DATA TO EXAMINE.
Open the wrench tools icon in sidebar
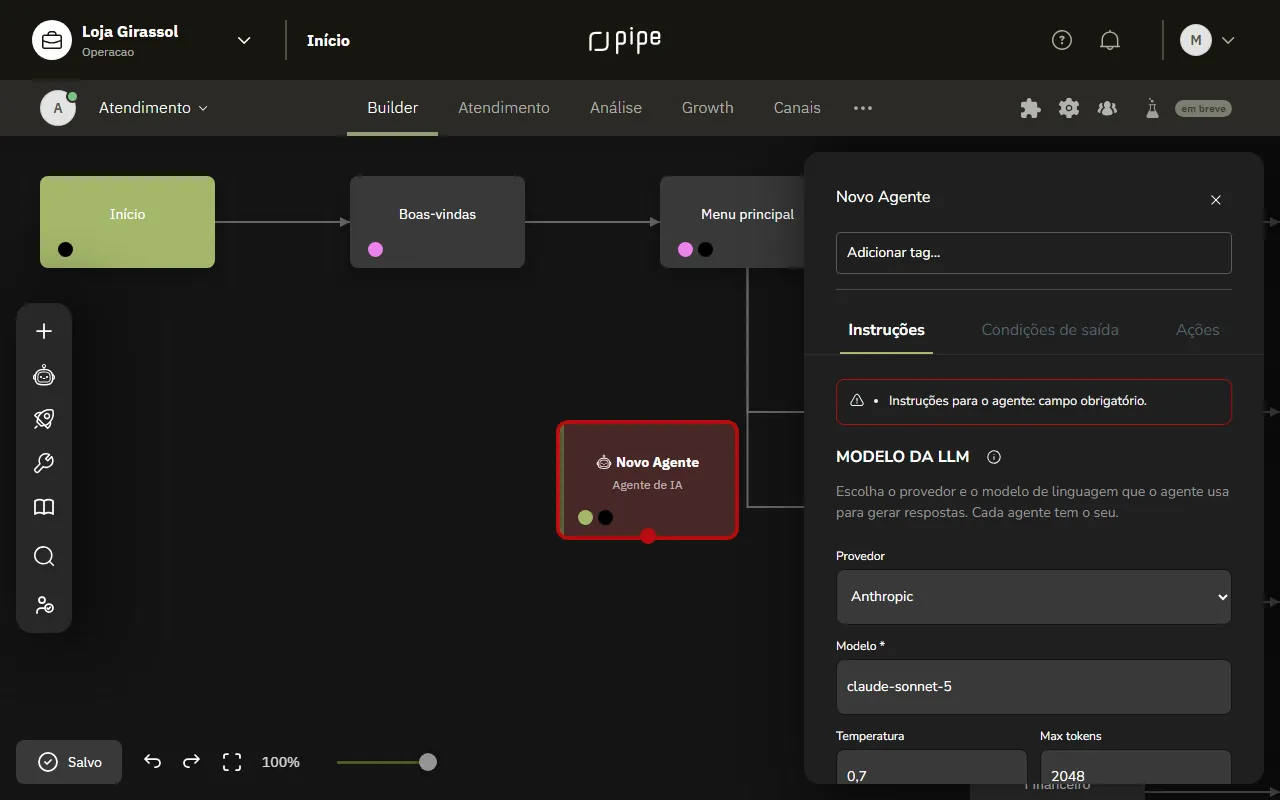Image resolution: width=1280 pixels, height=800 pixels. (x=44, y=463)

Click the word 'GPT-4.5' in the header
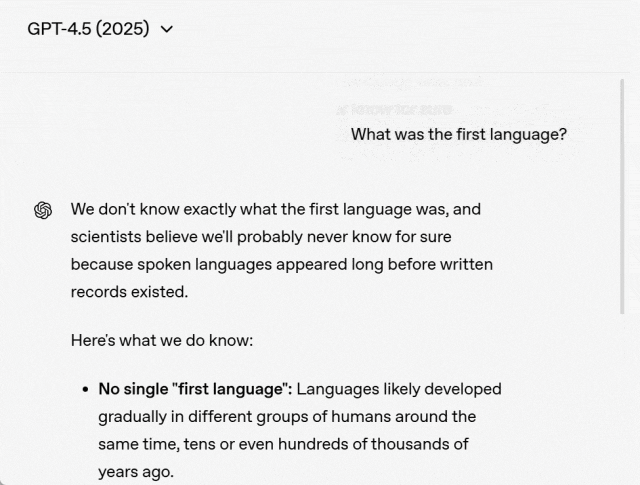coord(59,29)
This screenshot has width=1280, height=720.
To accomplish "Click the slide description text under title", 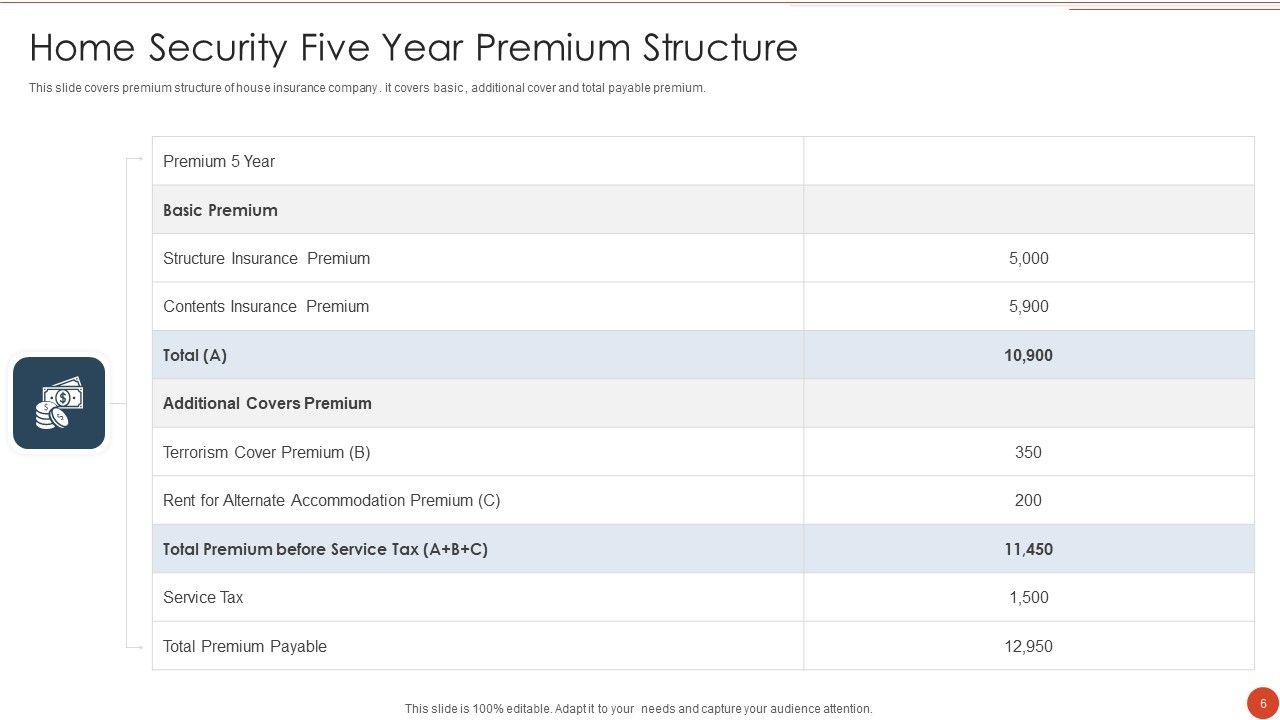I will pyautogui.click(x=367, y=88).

ASSIGNED TASK. Repeat, line for line and exactly, the material from its first line through the line that contains "This screenshot has width=1280, height=720.", both ends included; no pictures belong in the copy.

SOLVED PROBLEM.
Open the wrench tools icon in sidebar
Image resolution: width=1280 pixels, height=800 pixels. (x=44, y=463)

Click the word 'GPT-4.5' in the header
coord(59,29)
This screenshot has width=1280, height=720.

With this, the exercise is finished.